March 6, 2017
I spent most of the day doing errands related to getting out of this marriage. I went to another bank and spoke to a financial advisor about transferring my RRSPs from the TD who allowed Nick to get that draft to pay off his visa to the RBC. He was very nice and pointed out a few things he noticed right away that the TD was doing that was costing me money. Like a $57.00 quarterly service charge on the RRSPs which are in GICs. No one monitors them at all but still the fee is deducted. The RBC does not have such a fee.
I got a gizmo to back up my pictures and videos on my laptop and I also got a proper case to lug it around in. I made some inquiries about getting another cell phone because I am currently on the same account as Nick and it is his name on the account. So in case he doesn't pay the bill or decides to take my phone off the account somehow, I have a plan around what to do if this should happen.
After I arrived back home I got Nick to work for 20 minutes or so with Zach, who belongs to one of my daughters, so I could make a video which was requested by a guy who responded to my ad on Kijiji. I will put that on my laptop tomorrow at work and email it to him tomorrow evening, likely also from work because the internet is so much better there.
I made sure the hens and ducks had food and water and I filled up my wild bird feeders before I helped Nick bring the horses in for the night. I vacuumed and dusted and then we split wood in the basement with the electric splitter for nearly an hour before I came upstairs and climbed into bed with my laptop.
We were very polite to each other which I think is great. I don't know or care what Nick thinks of it but I know relentless nit-picking and nastiness really takes a toll on him emotionally. For someone who dishes it out as freely as he does he sure doesn't take it well at all.

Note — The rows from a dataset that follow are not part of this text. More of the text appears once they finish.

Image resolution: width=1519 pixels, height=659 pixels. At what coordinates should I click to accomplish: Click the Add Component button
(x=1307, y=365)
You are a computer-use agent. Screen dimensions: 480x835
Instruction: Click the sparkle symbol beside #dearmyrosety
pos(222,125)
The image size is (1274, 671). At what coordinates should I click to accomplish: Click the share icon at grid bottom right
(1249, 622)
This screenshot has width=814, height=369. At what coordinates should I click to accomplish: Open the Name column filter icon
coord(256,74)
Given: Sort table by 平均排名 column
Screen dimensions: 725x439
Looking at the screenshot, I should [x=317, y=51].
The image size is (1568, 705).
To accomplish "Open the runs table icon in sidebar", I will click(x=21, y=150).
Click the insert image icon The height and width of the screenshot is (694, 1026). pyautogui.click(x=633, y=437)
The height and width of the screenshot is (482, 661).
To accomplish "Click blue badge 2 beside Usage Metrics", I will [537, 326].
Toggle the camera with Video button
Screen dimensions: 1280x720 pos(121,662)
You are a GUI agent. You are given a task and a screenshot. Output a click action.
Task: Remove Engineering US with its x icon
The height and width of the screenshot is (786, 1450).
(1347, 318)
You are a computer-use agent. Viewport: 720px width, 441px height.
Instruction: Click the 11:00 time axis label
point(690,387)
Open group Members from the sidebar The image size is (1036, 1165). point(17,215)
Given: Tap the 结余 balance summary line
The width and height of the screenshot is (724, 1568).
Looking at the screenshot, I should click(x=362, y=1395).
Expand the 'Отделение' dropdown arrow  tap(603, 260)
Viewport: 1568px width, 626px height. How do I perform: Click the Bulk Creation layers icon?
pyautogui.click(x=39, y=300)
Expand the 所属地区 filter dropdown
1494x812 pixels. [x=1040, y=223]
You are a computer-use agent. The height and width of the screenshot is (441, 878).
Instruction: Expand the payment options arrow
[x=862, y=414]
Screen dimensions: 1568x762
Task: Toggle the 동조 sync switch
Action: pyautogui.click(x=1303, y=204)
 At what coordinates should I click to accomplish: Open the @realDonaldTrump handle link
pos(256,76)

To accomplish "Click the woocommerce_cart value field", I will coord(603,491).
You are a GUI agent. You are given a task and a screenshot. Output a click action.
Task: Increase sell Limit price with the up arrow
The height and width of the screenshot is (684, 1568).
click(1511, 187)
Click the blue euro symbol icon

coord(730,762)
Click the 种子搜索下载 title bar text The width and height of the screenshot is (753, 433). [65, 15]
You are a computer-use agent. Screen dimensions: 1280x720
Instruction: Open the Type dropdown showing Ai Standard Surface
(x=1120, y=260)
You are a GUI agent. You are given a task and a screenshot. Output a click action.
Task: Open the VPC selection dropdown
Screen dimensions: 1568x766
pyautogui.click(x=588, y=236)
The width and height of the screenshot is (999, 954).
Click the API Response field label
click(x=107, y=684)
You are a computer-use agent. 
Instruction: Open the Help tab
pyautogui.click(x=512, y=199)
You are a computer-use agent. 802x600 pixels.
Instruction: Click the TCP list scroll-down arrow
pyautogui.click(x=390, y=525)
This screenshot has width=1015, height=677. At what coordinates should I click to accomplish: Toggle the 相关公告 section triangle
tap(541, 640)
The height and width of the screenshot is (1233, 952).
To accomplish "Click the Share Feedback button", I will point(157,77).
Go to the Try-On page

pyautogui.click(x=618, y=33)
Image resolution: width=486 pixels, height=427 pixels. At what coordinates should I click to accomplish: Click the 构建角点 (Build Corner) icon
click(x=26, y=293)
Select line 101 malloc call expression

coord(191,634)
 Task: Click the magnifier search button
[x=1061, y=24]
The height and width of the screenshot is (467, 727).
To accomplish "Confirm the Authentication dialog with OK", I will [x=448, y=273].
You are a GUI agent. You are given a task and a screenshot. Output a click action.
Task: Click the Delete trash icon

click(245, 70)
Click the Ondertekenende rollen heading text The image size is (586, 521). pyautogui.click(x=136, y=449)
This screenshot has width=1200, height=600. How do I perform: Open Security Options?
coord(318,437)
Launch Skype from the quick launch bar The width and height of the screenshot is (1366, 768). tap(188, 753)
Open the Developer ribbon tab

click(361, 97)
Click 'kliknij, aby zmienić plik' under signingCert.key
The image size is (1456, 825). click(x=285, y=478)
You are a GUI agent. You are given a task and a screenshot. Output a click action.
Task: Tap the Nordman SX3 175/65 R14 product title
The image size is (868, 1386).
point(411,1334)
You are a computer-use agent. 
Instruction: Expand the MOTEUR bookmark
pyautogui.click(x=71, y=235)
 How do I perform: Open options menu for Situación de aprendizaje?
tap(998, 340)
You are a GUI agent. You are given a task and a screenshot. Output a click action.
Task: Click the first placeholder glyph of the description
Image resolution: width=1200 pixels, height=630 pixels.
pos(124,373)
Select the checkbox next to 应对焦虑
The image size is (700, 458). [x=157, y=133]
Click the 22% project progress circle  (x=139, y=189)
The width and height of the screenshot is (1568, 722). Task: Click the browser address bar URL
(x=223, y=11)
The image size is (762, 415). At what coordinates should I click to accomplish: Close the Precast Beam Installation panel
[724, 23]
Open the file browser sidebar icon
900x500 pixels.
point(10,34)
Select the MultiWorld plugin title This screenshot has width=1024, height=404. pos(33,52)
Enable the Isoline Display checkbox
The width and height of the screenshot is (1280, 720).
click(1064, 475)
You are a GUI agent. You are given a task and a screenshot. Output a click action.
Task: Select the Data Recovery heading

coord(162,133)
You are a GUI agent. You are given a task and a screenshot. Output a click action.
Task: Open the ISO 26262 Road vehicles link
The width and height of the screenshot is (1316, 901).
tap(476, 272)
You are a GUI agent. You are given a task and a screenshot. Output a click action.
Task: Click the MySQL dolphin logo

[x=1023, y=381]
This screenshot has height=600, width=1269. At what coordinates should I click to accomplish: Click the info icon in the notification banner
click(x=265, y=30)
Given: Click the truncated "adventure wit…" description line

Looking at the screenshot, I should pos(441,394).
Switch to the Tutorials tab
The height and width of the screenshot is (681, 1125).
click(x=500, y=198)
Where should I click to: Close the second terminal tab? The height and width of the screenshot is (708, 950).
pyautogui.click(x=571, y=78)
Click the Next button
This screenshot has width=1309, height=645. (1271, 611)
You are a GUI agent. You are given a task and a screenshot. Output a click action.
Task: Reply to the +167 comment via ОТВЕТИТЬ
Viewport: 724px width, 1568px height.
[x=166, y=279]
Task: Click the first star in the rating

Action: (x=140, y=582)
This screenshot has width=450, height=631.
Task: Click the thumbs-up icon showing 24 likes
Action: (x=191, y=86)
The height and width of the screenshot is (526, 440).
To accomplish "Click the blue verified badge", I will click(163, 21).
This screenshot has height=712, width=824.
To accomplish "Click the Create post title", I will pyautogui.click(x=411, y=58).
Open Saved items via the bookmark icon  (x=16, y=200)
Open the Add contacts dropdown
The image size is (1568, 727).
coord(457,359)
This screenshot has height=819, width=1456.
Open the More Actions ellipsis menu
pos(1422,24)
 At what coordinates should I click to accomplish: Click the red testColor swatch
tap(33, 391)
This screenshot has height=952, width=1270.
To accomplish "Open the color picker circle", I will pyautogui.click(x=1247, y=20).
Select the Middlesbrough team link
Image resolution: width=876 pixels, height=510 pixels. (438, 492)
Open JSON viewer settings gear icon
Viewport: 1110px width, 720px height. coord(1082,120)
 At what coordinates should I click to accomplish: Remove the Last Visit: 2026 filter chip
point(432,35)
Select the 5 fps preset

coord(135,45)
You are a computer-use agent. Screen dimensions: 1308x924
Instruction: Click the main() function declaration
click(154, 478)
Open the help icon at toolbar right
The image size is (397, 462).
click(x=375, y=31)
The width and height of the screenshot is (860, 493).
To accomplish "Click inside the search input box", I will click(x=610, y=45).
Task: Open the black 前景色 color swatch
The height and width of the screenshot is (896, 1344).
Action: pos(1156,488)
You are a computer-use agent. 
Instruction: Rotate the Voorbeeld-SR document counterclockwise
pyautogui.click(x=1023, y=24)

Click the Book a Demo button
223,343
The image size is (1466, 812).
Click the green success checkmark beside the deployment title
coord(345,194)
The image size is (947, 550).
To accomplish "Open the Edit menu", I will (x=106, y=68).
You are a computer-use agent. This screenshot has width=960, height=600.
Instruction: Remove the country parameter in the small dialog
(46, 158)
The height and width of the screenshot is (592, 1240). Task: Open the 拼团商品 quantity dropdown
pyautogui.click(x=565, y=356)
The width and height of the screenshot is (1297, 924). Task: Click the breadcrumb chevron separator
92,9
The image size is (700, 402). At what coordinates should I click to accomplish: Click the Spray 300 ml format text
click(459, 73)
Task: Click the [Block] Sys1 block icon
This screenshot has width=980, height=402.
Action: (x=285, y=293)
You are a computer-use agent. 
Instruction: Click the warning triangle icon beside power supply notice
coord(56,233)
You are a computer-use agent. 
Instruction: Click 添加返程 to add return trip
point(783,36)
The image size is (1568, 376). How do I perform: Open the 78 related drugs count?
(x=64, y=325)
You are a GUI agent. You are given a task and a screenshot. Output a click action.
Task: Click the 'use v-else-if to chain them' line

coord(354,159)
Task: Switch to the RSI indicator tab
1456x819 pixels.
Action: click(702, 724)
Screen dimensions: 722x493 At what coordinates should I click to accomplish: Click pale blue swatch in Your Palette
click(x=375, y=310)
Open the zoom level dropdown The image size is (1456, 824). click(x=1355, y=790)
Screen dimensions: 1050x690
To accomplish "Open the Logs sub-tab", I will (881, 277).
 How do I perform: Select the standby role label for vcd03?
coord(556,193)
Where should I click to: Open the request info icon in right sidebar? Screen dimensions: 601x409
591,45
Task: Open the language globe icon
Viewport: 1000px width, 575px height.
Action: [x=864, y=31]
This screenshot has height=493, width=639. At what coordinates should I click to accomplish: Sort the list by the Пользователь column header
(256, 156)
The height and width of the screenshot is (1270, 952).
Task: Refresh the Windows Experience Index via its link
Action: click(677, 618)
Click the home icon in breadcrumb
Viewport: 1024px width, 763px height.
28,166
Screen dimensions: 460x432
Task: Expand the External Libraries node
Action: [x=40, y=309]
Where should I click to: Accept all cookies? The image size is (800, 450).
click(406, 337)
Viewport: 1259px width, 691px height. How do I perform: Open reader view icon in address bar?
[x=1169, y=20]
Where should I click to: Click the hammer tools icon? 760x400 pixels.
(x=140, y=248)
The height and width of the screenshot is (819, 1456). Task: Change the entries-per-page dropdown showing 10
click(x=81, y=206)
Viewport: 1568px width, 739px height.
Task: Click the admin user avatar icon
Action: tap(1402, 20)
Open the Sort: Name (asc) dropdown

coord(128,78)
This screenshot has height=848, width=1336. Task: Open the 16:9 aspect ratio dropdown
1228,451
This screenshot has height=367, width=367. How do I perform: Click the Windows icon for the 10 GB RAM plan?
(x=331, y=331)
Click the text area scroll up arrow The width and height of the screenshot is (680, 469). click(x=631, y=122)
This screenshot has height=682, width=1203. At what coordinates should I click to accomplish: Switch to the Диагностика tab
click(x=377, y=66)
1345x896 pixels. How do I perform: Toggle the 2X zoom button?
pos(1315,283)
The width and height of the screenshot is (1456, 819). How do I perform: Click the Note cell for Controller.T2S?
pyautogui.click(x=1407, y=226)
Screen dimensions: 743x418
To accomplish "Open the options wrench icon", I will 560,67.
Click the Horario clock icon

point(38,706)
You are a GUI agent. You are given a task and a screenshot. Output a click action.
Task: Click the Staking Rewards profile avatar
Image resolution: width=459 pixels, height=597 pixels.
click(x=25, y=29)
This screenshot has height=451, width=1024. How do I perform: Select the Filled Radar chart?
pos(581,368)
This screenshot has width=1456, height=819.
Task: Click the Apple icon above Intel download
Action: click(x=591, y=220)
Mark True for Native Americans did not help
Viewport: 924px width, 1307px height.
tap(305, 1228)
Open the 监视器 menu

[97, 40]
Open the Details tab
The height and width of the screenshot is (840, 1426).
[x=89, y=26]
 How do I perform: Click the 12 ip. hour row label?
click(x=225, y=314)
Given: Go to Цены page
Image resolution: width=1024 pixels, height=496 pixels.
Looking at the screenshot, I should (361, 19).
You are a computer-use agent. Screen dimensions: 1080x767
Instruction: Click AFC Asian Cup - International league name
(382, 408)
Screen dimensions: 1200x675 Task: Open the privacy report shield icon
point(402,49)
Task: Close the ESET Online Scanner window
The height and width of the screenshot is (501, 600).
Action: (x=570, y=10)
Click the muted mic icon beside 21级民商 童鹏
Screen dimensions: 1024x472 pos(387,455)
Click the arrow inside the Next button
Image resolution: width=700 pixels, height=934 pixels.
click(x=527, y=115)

I plan to pay a visit to the RCMP to give a statement or whatever concerning the threats on my life that were made by both Nick and his daughter during the fight on Friday night and I am going to take any advice that they have to give. I am also going to speak to a lawyer about how to proceed to get out of this miserable marriage as quickly and with as much of my stuff and money as possible. The information that my co-worker printed off the other night says that a judge can award one party more than the other if the marriage is less than 5 years, if one of the parties concealed information concerning finances and debt or if one of the parties was reckless in spending or whose actions in other ways led to financial hardship. There are a couple of other instances listed and I believe all of them apply in some way or another to our situation. Now that I know how bad his behavior really is and how irresponsible he has been with money I have no choice but to do everything I can to mitigate his effect on me and my financial security. I can no longer hope anything will work itself out. Nothing is going to get better and all indications are that things may just get a whole lot worse.